Den Geist des alten Geschäfts in der Hardenbergstraße wollen Steinhäußer und ihr Kompagnon Olaf Enderlein auch in die neuen Räume in der Kantstraße 139 hinüberretten: Eine Café-Ecke soll Platz zum Diskutieren und Studieren der Musikbücher und Partituren bieten, der Ladenraum strahlt eine ähnliche Stöber-Atmosphäre aus wie der winklige alte Bote-und-Bock-Laden. Trotz der Eröffnungseuphorie kann sich Regina Steinhäußer freilich sentimentale Erinnerungen an die alte Bote-und-Bock-Herrlichkeit nicht ganz verkneifen: "Unser Stolz war es, die komplette Backlist an Musikbüchern immer auf Lager zu haben, das geht jetzt auf unseren 105 Quadratmetern Ladenfläche schon allein aus Platzgründen nicht mehr." Auch bei den Noten, die nach wie vor zwei Drittel des Sortiments einnehmen, seien Einschränkungen unvermeidlich gewesen - während vorher jede Beethoven-Sinfonie zehn Mal im Regal stand, müssen jetzt zwei Exemplare reichen.

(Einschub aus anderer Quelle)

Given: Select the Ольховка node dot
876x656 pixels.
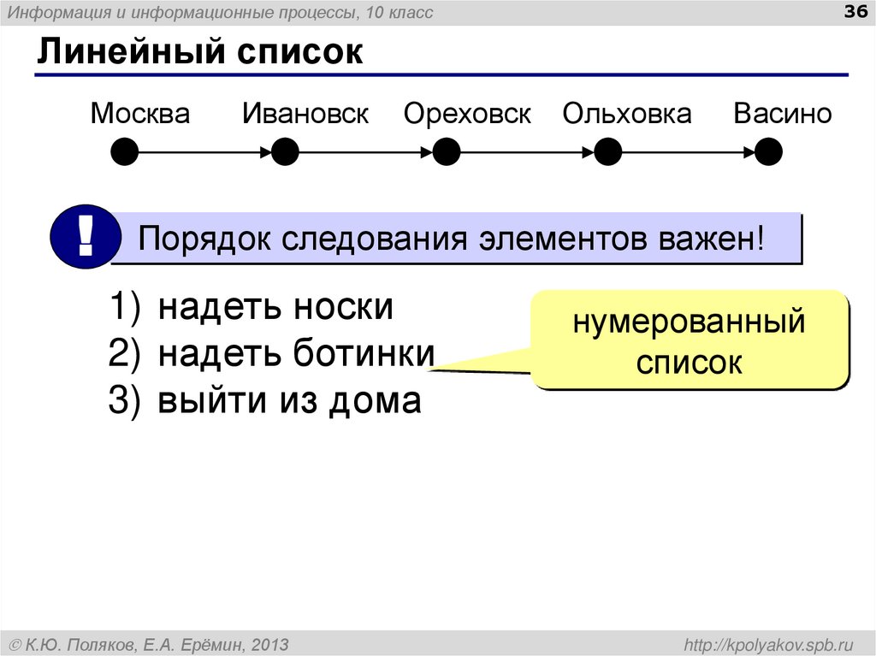Looking at the screenshot, I should (608, 152).
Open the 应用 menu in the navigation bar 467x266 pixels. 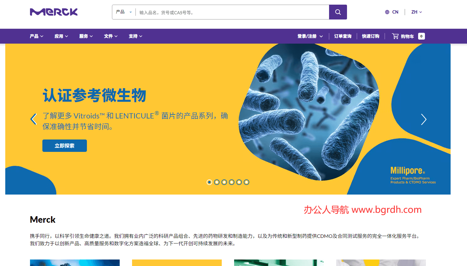click(61, 36)
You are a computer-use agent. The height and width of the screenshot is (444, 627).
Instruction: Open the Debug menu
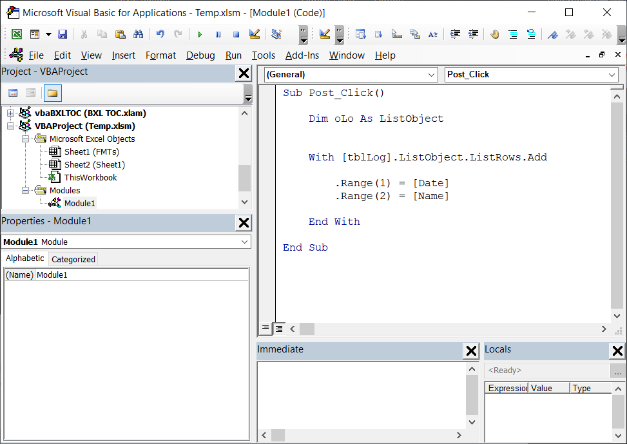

Ein Manko, dass durch verbesserten Bestellservice ausgeglichen werden soll: In Zukunft können die Kunden ihre Musikalien auch online bestellen. Außerdem stehen den Mitarbeitern im Laden vier PCs zur Verfügung, der abrufbare Musikalien-Katalog umfasst über 200 000 Titel.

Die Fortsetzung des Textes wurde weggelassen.